Molecular techniques such as LPA have revolutionized the diagnosis of DR-TB. Contamination of DNA samples during LPA testing is not an uncommon phenomenon observed in LPA laboratories. Factors such as laboratory air and surfaces, tools and equipment are potential sources for contaminating DNA during a pre-LPA testing procedure [22]. More sources of DNA contaminations could also be molecular biology grade water, LPA reagents, and DNA extraction kits since they have been all reported as major sources of DNA contamination by many studies [23] [24] [25]. Nevertheless, contamination during LPA can also be caused by direct transfer of contaminating DNA from an analyst or any person in the laboratory to the sample ready for LPA testing. DNA contamination can also be due to an object used in the premise of the laboratory and afterward from this object to the sample. Therefore, laboratory and personal equipment may consequently act as a vector for DNA contamination.
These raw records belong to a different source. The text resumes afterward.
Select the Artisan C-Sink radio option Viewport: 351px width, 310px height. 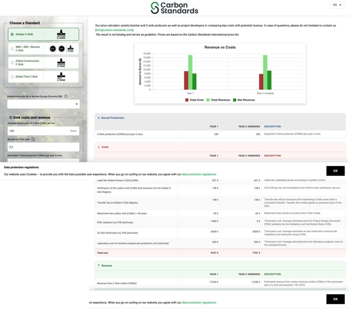[12, 35]
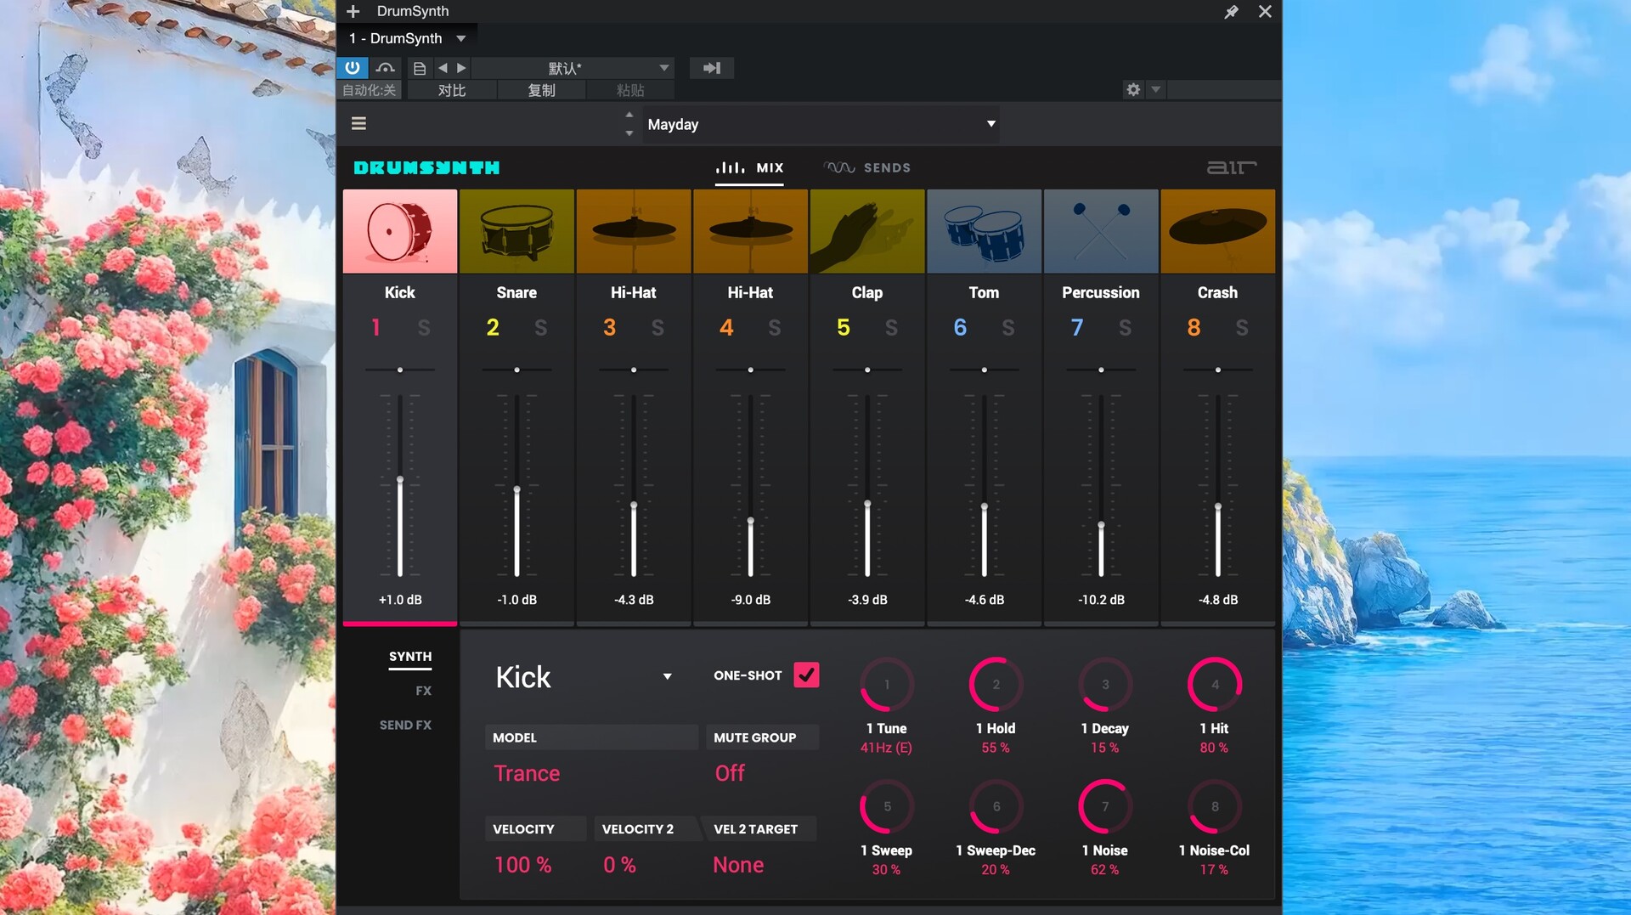This screenshot has width=1631, height=915.
Task: Open the hamburger menu icon
Action: coord(358,124)
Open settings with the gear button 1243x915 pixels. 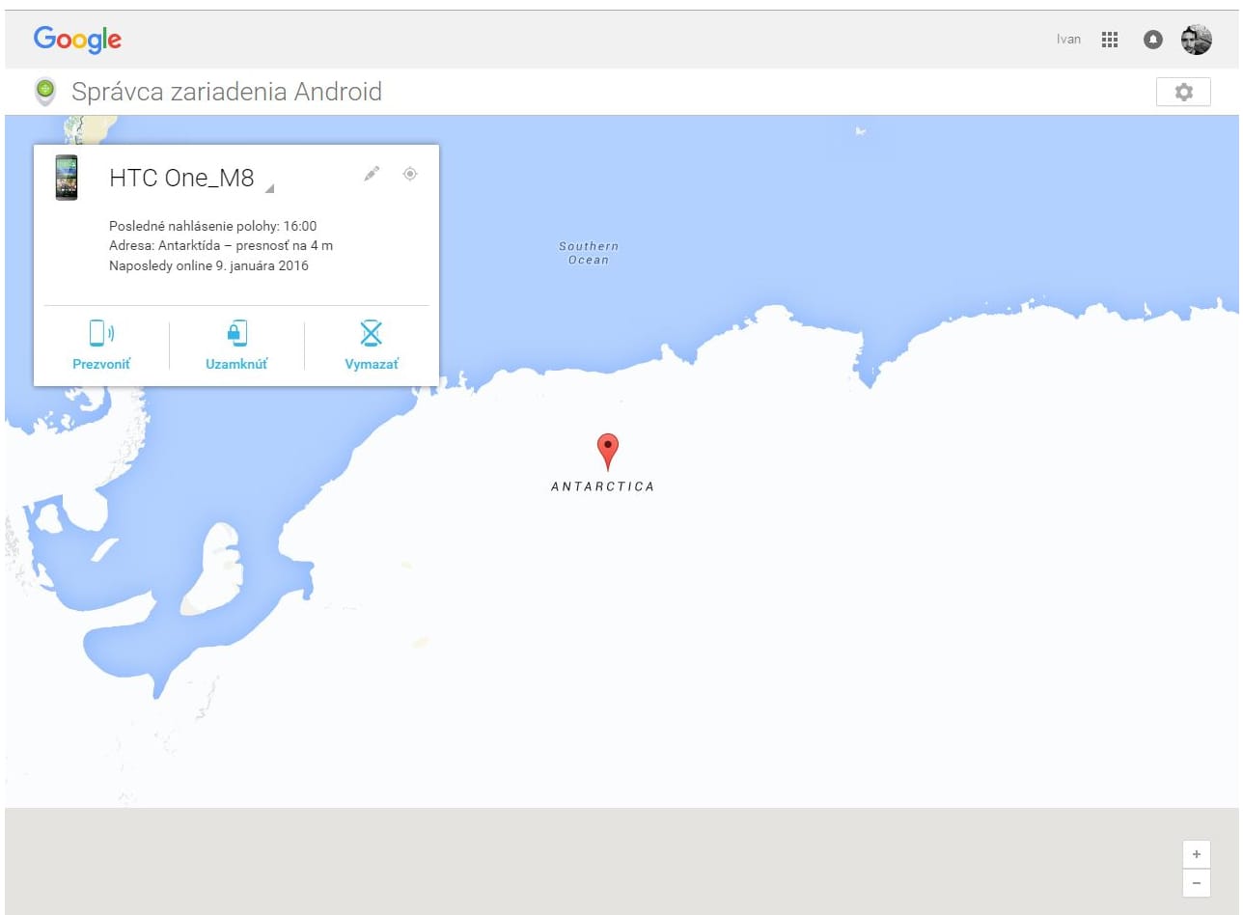coord(1183,92)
In a TB laboratory, it is essential for personal protective equipment (PPE) to be applied appropriately, hence equipment such as masks, hats, gloves and lab coats are worn in order to prevent contamination. But unfortunately, if not appropriately used, PPE could also be a vector for DNA contamination.

In addition to possible DNA sample contamination, troubleshooting also included verification of sample identities in order to exclude sample mix up cases. Since our laboratory receives many samples for possible diagnosis of DR-TB, there is a high workload with possibility of samples being mixed up, resulting in discrepant results being reported.

5. Conclusions

Discordance between genotypic and phenotypic tests are increasingly recognized and are becoming a concern mostly in a country such as South Africa where the incidence of tuberculosis is still high. For 1st line anti-TB agents, discrepancy between LPA and GeneXpert was significantly associated with INH susceptibility. Laboratory errors such as sample mix up and LPA contamination, as well as cases of hetero-resistance were among the predominant reasons for discrepant results between the two genotypic tests and the used phenotypic method. Findings from this present study are important for regional TB control program managers, who need to double evaluate the performance of the Xpert MTB/RIF before rolling it out in the DR-TB control programs.

Limitations for this study include: (i) small number of discordant results; (ii) absence of the cohort of susceptible TB for comparison with DR-TB since we worked in DR-TB clinic only; and (iii) missing of some clinical and/or laboratory findings that led to the exclusion of some cases during analysis.